Exercise >>
Turn every line of the items below into a JSON list of strings, one string per line, skipping any blank lines.

(Rows on where targets appear)
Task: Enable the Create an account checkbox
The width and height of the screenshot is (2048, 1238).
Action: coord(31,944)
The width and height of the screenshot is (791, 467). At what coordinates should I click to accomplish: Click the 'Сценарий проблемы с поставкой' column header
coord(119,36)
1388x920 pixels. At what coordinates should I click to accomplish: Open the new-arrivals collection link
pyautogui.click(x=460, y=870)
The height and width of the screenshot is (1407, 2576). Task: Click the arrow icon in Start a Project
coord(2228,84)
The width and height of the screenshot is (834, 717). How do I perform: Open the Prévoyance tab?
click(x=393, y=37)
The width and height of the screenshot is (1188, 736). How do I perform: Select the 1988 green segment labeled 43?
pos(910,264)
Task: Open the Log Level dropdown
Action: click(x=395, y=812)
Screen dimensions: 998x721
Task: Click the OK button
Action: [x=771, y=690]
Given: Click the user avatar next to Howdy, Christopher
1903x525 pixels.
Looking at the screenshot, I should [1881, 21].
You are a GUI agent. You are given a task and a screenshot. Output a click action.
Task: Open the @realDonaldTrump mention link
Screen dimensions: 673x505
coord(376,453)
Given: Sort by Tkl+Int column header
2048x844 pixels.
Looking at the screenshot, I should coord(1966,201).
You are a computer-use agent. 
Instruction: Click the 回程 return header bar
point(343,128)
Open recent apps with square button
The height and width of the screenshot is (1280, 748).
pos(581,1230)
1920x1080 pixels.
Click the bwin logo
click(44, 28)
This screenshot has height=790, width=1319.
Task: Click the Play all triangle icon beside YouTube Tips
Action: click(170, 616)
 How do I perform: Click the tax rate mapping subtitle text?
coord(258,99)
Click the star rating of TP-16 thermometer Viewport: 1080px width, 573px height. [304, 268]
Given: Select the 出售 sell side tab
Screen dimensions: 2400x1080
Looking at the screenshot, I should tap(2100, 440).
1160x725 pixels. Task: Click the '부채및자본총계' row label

Task solution >>
[
  "Task: Enable the Create an account checkbox",
  "The width and height of the screenshot is (2048, 1238).",
  "Action: coord(31,944)",
  "The width and height of the screenshot is (791, 467). At what coordinates should I click to accomplish: Click the 'Сценарий проблемы с поставкой' column header",
  "coord(119,36)",
  "1388x920 pixels. At what coordinates should I click to accomplish: Open the new-arrivals collection link",
  "pyautogui.click(x=460, y=870)",
  "The height and width of the screenshot is (1407, 2576). Task: Click the arrow icon in Start a Project",
  "coord(2228,84)",
  "The width and height of the screenshot is (834, 717). How do I perform: Open the Prévoyance tab?",
  "click(x=393, y=37)",
  "The width and height of the screenshot is (1188, 736). How do I perform: Select the 1988 green segment labeled 43?",
  "pos(910,264)",
  "Task: Open the Log Level dropdown",
  "Action: click(x=395, y=812)",
  "Screen dimensions: 998x721",
  "Task: Click the OK button",
  "Action: [x=771, y=690]",
  "Given: Click the user avatar next to Howdy, Christopher",
  "1903x525 pixels.",
  "Looking at the screenshot, I should [1881, 21].",
  "You are a GUI agent. You are given a task and a screenshot. Output a click action.",
  "Task: Open the @realDonaldTrump mention link",
  "Screen dimensions: 673x505",
  "coord(376,453)",
  "Given: Sort by Tkl+Int column header",
  "2048x844 pixels.",
  "Looking at the screenshot, I should coord(1966,201).",
  "You are a computer-use agent. ",
  "Instruction: Click the 回程 return header bar",
  "point(343,128)",
  "Open recent apps with square button",
  "The height and width of the screenshot is (1280, 748).",
  "pos(581,1230)",
  "1920x1080 pixels.",
  "Click the bwin logo",
  "click(44, 28)",
  "This screenshot has height=790, width=1319.",
  "Task: Click the Play all triangle icon beside YouTube Tips",
  "Action: click(170, 616)",
  " How do I perform: Click the tax rate mapping subtitle text?",
  "coord(258,99)",
  "Click the star rating of TP-16 thermometer Viewport: 1080px width, 573px height. [304, 268]",
  "Given: Select the 出售 sell side tab",
  "Screen dimensions: 2400x1080",
  "Looking at the screenshot, I should tap(2100, 440).",
  "1160x725 pixels. Task: Click the '부채및자본총계' row label"
]